* **What is required**:
Return the listing beneath precisely, with every line intact.

==================================================

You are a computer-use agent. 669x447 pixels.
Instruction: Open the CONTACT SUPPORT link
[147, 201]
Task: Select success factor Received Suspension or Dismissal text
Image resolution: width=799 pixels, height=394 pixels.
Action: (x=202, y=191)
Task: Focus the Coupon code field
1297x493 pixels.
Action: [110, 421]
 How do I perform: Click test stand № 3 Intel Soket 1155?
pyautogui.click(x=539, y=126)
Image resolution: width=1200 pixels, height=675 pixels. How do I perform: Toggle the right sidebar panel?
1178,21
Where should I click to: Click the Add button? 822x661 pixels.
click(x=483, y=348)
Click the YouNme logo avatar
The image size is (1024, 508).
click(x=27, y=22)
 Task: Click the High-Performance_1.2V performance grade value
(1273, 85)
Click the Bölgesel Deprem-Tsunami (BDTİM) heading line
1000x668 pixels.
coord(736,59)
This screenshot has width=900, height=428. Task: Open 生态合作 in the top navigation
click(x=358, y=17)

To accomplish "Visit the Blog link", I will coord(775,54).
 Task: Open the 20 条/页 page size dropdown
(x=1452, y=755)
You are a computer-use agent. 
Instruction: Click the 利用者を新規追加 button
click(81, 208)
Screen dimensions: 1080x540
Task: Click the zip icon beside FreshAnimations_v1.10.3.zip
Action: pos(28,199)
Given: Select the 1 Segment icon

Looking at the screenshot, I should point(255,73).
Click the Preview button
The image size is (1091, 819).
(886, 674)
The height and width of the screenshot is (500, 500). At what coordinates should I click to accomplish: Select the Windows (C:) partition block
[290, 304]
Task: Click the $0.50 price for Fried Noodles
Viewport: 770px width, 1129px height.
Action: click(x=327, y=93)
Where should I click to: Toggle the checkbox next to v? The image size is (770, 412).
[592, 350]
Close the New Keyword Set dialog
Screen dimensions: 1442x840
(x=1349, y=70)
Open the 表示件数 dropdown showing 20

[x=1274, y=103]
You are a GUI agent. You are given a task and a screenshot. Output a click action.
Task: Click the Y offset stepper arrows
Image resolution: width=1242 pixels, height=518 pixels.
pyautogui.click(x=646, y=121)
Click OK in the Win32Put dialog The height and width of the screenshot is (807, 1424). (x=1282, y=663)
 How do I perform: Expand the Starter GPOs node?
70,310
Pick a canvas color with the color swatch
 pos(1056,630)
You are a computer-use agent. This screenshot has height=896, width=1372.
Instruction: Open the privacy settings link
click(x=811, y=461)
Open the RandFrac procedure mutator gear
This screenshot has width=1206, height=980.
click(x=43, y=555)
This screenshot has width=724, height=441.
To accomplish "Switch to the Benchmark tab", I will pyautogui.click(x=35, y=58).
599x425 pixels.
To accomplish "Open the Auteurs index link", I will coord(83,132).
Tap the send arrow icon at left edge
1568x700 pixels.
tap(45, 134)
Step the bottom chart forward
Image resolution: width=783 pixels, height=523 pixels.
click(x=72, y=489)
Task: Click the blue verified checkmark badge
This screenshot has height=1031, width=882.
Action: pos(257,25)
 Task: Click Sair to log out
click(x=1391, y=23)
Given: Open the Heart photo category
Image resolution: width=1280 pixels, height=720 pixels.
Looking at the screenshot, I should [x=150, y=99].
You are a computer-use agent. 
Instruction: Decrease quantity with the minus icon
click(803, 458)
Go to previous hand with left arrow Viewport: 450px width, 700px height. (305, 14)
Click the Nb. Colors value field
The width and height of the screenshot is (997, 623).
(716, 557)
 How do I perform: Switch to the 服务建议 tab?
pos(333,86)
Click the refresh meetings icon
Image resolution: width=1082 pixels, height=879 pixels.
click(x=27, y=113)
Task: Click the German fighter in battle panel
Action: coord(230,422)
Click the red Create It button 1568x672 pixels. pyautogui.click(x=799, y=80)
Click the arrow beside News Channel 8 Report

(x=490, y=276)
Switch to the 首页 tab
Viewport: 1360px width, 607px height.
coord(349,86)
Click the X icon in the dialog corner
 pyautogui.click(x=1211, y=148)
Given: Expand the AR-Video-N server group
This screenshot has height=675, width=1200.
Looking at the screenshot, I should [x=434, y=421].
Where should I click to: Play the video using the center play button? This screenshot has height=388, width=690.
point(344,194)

==================================================

* **Expected answer**:
You are a computer-use agent. 669x447 pixels.
Instruction: Open the CONTACT SUPPORT link
[147, 201]
Task: Select success factor Received Suspension or Dismissal text
Image resolution: width=799 pixels, height=394 pixels.
Action: (x=202, y=191)
Task: Focus the Coupon code field
1297x493 pixels.
Action: [110, 421]
 How do I perform: Click test stand № 3 Intel Soket 1155?
pyautogui.click(x=539, y=126)
Image resolution: width=1200 pixels, height=675 pixels. How do I perform: Toggle the right sidebar panel?
1178,21
Where should I click to: Click the Add button? 822x661 pixels.
click(x=483, y=348)
Click the YouNme logo avatar
The image size is (1024, 508).
click(x=27, y=22)
 Task: Click the High-Performance_1.2V performance grade value
(1273, 85)
Click the Bölgesel Deprem-Tsunami (BDTİM) heading line
1000x668 pixels.
coord(736,59)
This screenshot has width=900, height=428. Task: Open 生态合作 in the top navigation
click(x=358, y=17)

To accomplish "Visit the Blog link", I will coord(775,54).
 Task: Open the 20 条/页 page size dropdown
(x=1452, y=755)
You are a computer-use agent. 
Instruction: Click the 利用者を新規追加 button
click(81, 208)
Screen dimensions: 1080x540
Task: Click the zip icon beside FreshAnimations_v1.10.3.zip
Action: pos(28,199)
Given: Select the 1 Segment icon

Looking at the screenshot, I should point(255,73).
Click the Preview button
The image size is (1091, 819).
(886, 674)
The height and width of the screenshot is (500, 500). At what coordinates should I click to accomplish: Select the Windows (C:) partition block
[290, 304]
Task: Click the $0.50 price for Fried Noodles
Viewport: 770px width, 1129px height.
Action: click(x=327, y=93)
Where should I click to: Toggle the checkbox next to v? The image size is (770, 412).
[592, 350]
Close the New Keyword Set dialog
Screen dimensions: 1442x840
(x=1349, y=70)
Open the 表示件数 dropdown showing 20

[x=1274, y=103]
You are a GUI agent. You are given a task and a screenshot. Output a click action.
Task: Click the Y offset stepper arrows
Image resolution: width=1242 pixels, height=518 pixels.
pyautogui.click(x=646, y=121)
Click OK in the Win32Put dialog The height and width of the screenshot is (807, 1424). (x=1282, y=663)
 How do I perform: Expand the Starter GPOs node?
70,310
Pick a canvas color with the color swatch
 pos(1056,630)
You are a computer-use agent. This screenshot has height=896, width=1372.
Instruction: Open the privacy settings link
click(x=811, y=461)
Open the RandFrac procedure mutator gear
This screenshot has width=1206, height=980.
click(x=43, y=555)
This screenshot has width=724, height=441.
To accomplish "Switch to the Benchmark tab", I will pyautogui.click(x=35, y=58).
599x425 pixels.
To accomplish "Open the Auteurs index link", I will coord(83,132).
Tap the send arrow icon at left edge
1568x700 pixels.
tap(45, 134)
Step the bottom chart forward
Image resolution: width=783 pixels, height=523 pixels.
click(x=72, y=489)
Task: Click the blue verified checkmark badge
This screenshot has height=1031, width=882.
Action: pos(257,25)
 Task: Click Sair to log out
click(x=1391, y=23)
Given: Open the Heart photo category
Image resolution: width=1280 pixels, height=720 pixels.
Looking at the screenshot, I should [x=150, y=99].
You are a computer-use agent. 
Instruction: Decrease quantity with the minus icon
click(803, 458)
Go to previous hand with left arrow Viewport: 450px width, 700px height. (305, 14)
Click the Nb. Colors value field
The width and height of the screenshot is (997, 623).
(716, 557)
 How do I perform: Switch to the 服务建议 tab?
pos(333,86)
Click the refresh meetings icon
Image resolution: width=1082 pixels, height=879 pixels.
click(x=27, y=113)
Task: Click the German fighter in battle panel
Action: coord(230,422)
Click the red Create It button 1568x672 pixels. pyautogui.click(x=799, y=80)
Click the arrow beside News Channel 8 Report

(x=490, y=276)
Switch to the 首页 tab
Viewport: 1360px width, 607px height.
coord(349,86)
Click the X icon in the dialog corner
 pyautogui.click(x=1211, y=148)
Given: Expand the AR-Video-N server group
This screenshot has height=675, width=1200.
Looking at the screenshot, I should [x=434, y=421].
Where should I click to: Play the video using the center play button? This screenshot has height=388, width=690.
point(344,194)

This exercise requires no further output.